Awards: Won Interfilm Award & OCIC Award – Special Mention (Berlinale)
International Sales: The Match Factory
Accessibility Index
Subject Matter: Moderate – Monotony of Life; Finding Romance; Revenge
Narrative Style: Straightforward
Pace: Slightly Slow
Audience Type: Slightly Arthouse
Viewed: Criterion Eclipse DVD
Spoilers: No
Well, I guess that’s where the name of the Germany-based international sales agent, The Match Factory, comes from.
So, I finally completed the ‘Proletariat Trilogy’ by Aki Kaurismaki. These three films—Shadows in Paradise (1986), Ariel (1988), and The Match Factory Girl (1990)—elevated the Finnish auteur’s position as one of the finest filmmakers to emerge from that part of Europe at the time.
My favourite of the trio is Ariel, and in my books, probably Kaurismaki’s best, after having already seen about 90% of his filmography. The Match Factory Girl is the bleakest I’ve ever seen him go, a far cry from the bittersweet optimism of the other two films.
Kati Outinen, the face of numerous Kaurismaki’s pictures, plays the titular figure whose monotonous work at a factory is matched miserably by the stifling silence of her domestic space, where she supports her mother and stepfather with her meagre salary.
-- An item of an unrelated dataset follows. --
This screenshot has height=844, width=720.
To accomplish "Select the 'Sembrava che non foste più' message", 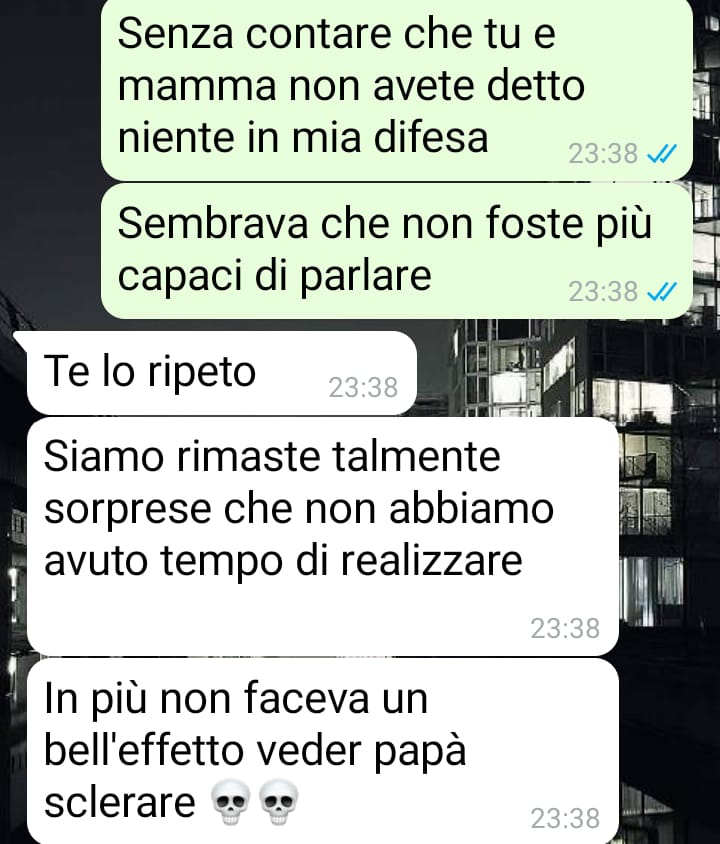I will (x=397, y=251).
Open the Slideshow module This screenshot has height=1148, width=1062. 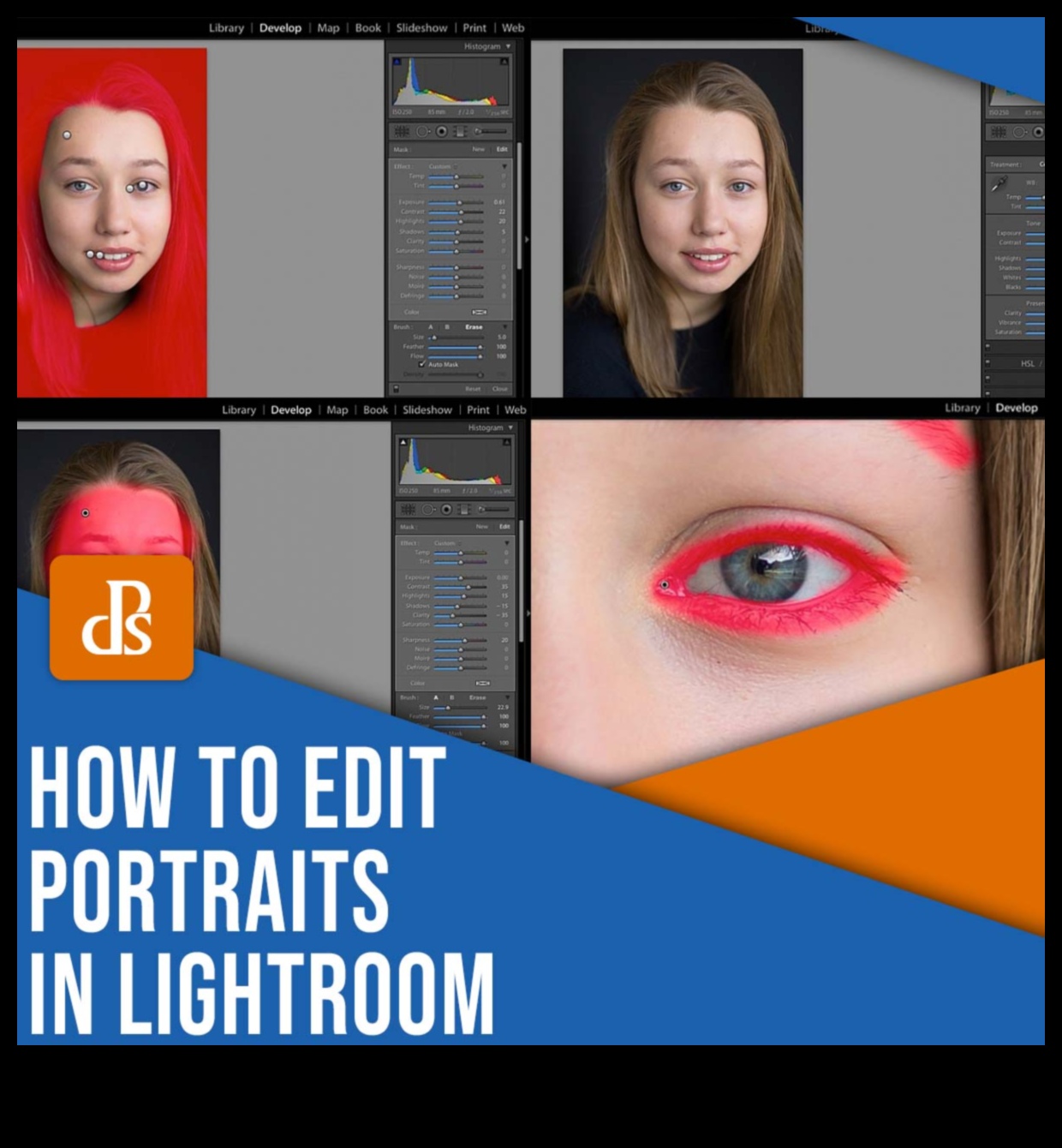(x=422, y=27)
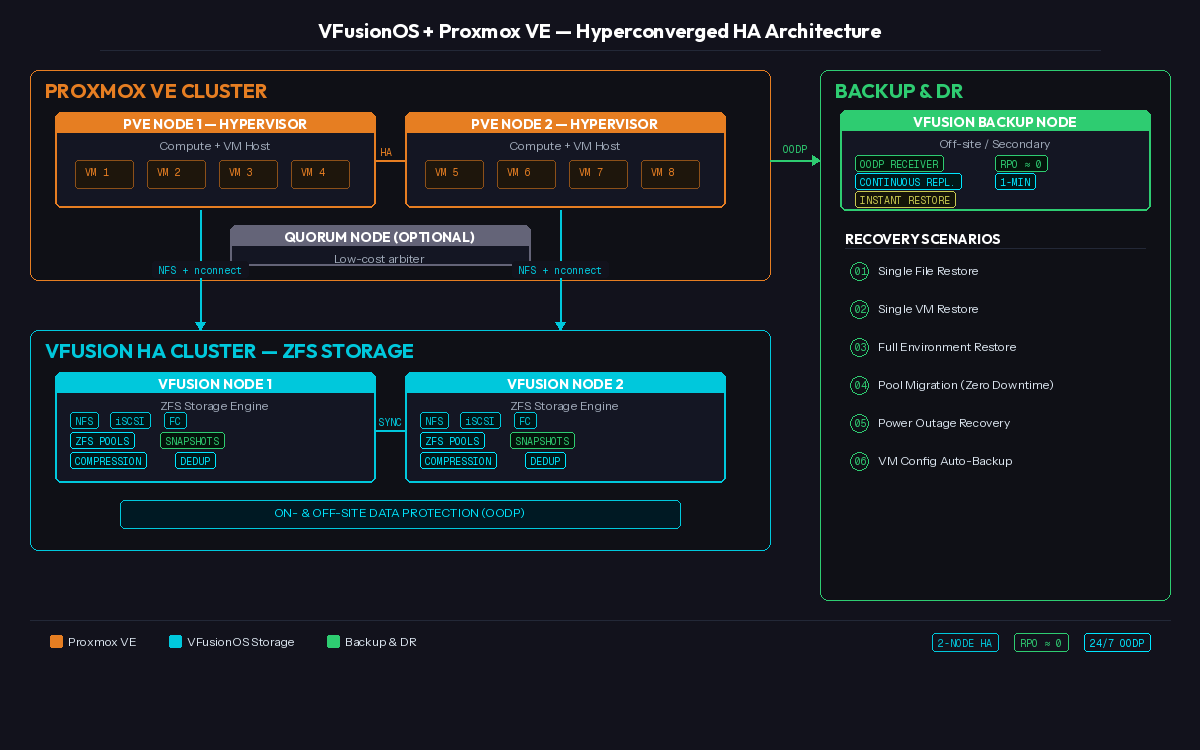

“Nothing could touch me less than your affection.”
She pays the rent, fixes dinner, and goes to bed. Any ‘excitement’ in this woman’s dour life comes in the form of the occasional night out in the pub, cold beer in hand as she waits for a potential suitor to ask her for a dance. Not one for a long time, until a man grabs her arm, ironically starting a spiral downwards into doom and gloom.
There’s also doom and gloom in other parts of the world, as Kaurismaki efficiently alludes to, through several interjected shots of television news (we are made aware temporally that it’s early June 1989, a fateful month with the Tiananmen Square student massacre, and the death of Iranian Revolution mastermind Ayatollah Khomeini, etc.).
However, nothing seems to compare with the sheer loneliness and desperation of Outinen’s character, who, with nothing to lose, decides to do something drastic.
There’s less deadpan humour here than in other Kaurismaki’s movies, though the director’s selection of counterpointingly upbeat songs remains spot-on. At only 69 minutes, it is also one of his briskest efforts.